- [EXERCISE BRIEF]: Copy the material word for word, from the line containing "Task: Open the Ausrichten nach dropdown" through the end of the material.

- [Stored data entries]:

——————

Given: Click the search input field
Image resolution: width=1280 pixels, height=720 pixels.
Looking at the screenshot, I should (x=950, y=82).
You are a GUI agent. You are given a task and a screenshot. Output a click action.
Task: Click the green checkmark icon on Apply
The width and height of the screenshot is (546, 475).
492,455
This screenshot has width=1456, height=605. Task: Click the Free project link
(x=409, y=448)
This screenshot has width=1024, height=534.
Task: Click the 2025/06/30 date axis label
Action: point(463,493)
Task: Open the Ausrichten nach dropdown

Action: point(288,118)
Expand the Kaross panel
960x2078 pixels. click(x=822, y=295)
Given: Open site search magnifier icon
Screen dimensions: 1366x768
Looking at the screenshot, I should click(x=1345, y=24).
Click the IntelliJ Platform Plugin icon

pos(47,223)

——————

- [ANSWER TO THE EXERCISE]:
Task: Open the Ausrichten nach dropdown

Action: point(288,118)
Expand the Kaross panel
960x2078 pixels. click(x=822, y=295)
Given: Open site search magnifier icon
Screen dimensions: 1366x768
Looking at the screenshot, I should click(x=1345, y=24).
Click the IntelliJ Platform Plugin icon

pos(47,223)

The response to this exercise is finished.